**PROVIDED DATA**
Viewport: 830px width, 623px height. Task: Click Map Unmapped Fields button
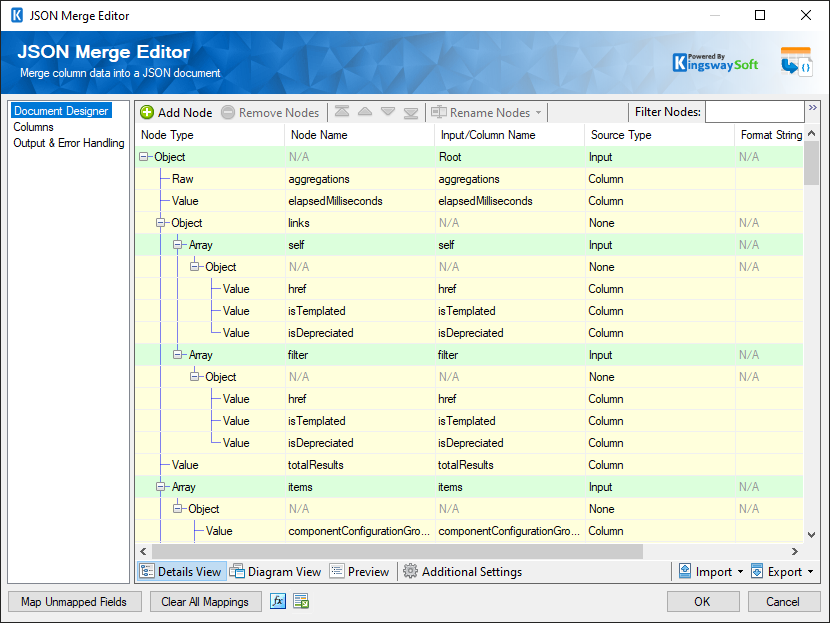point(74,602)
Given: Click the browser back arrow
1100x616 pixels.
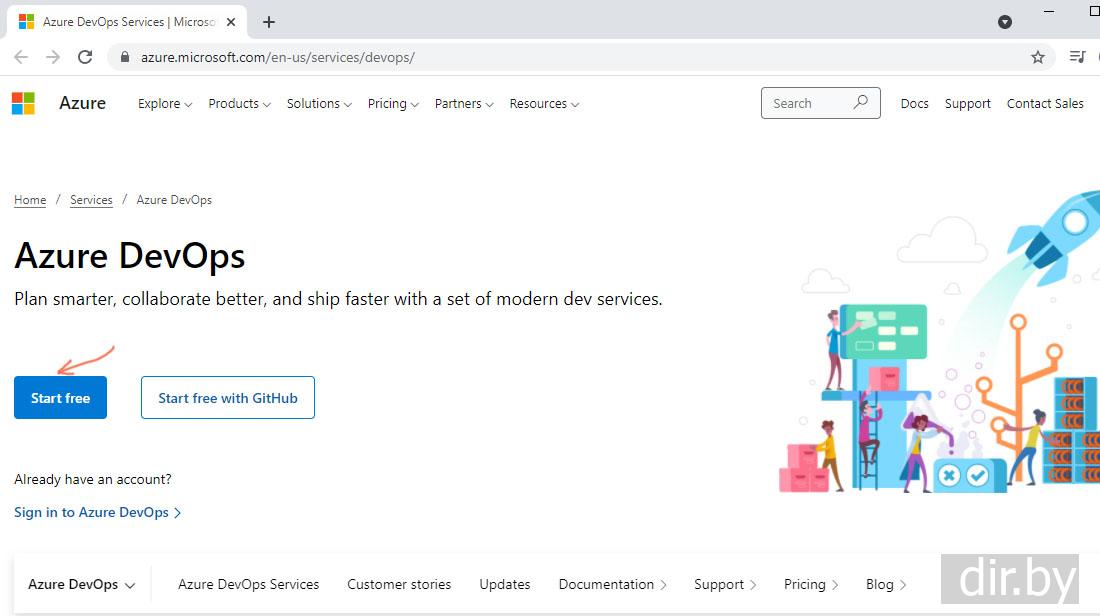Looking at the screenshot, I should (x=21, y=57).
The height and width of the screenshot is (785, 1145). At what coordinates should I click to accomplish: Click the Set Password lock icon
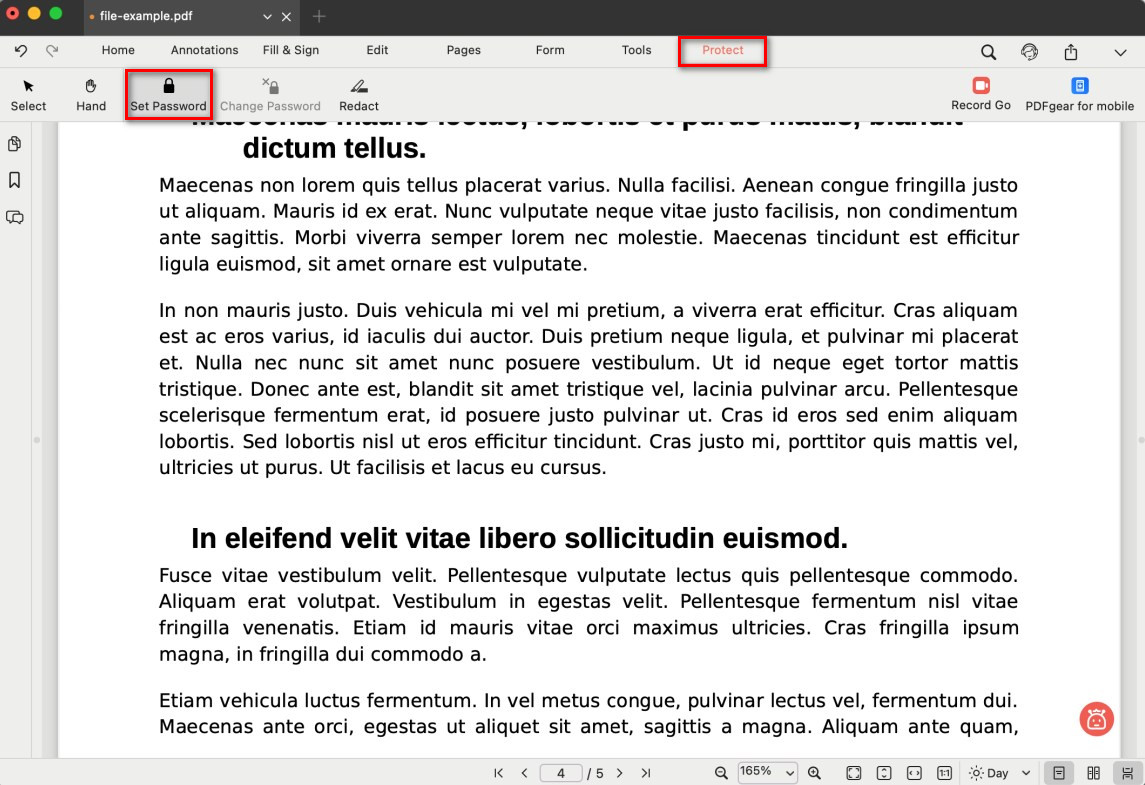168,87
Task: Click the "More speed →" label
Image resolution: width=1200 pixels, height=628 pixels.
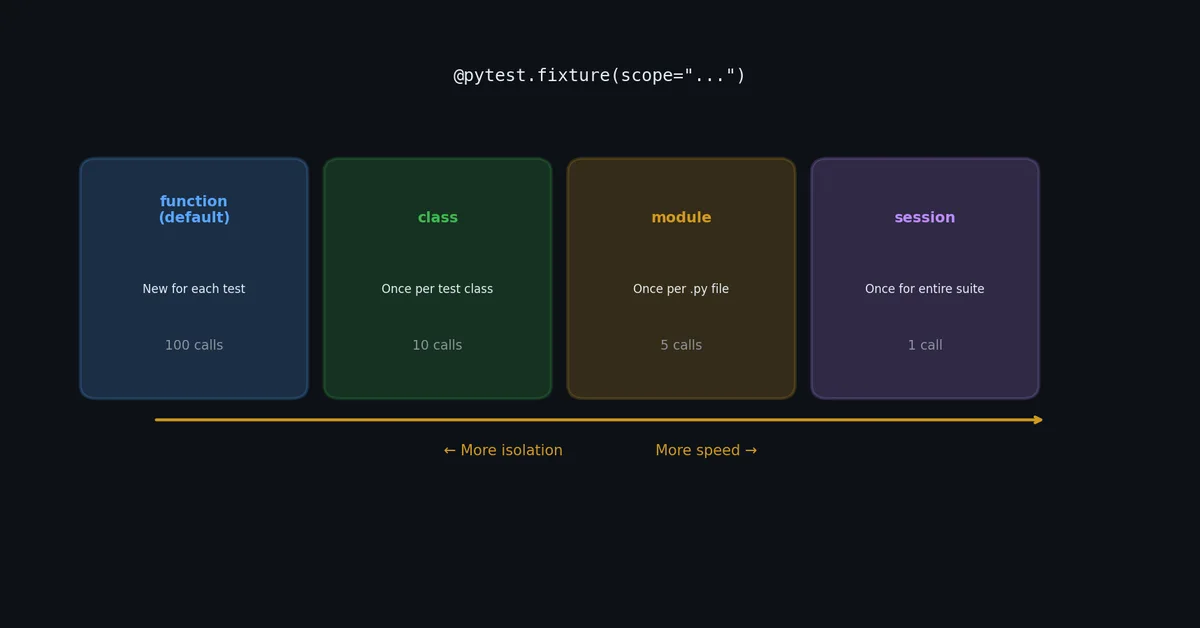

**WHAT TO PRODUCE**
With the pictures set aside, repeat every entry above exactly.

**TASK RESULT**
Viewport: 830px width, 623px height. Task: Click Map Unmapped Fields button
point(74,602)
Given: Click the browser back arrow
1100x616 pixels.
Looking at the screenshot, I should (x=21, y=57).
The height and width of the screenshot is (785, 1145). At what coordinates should I click to accomplish: Click the Set Password lock icon
168,87
Task: Click the "More speed →" label
Image resolution: width=1200 pixels, height=628 pixels.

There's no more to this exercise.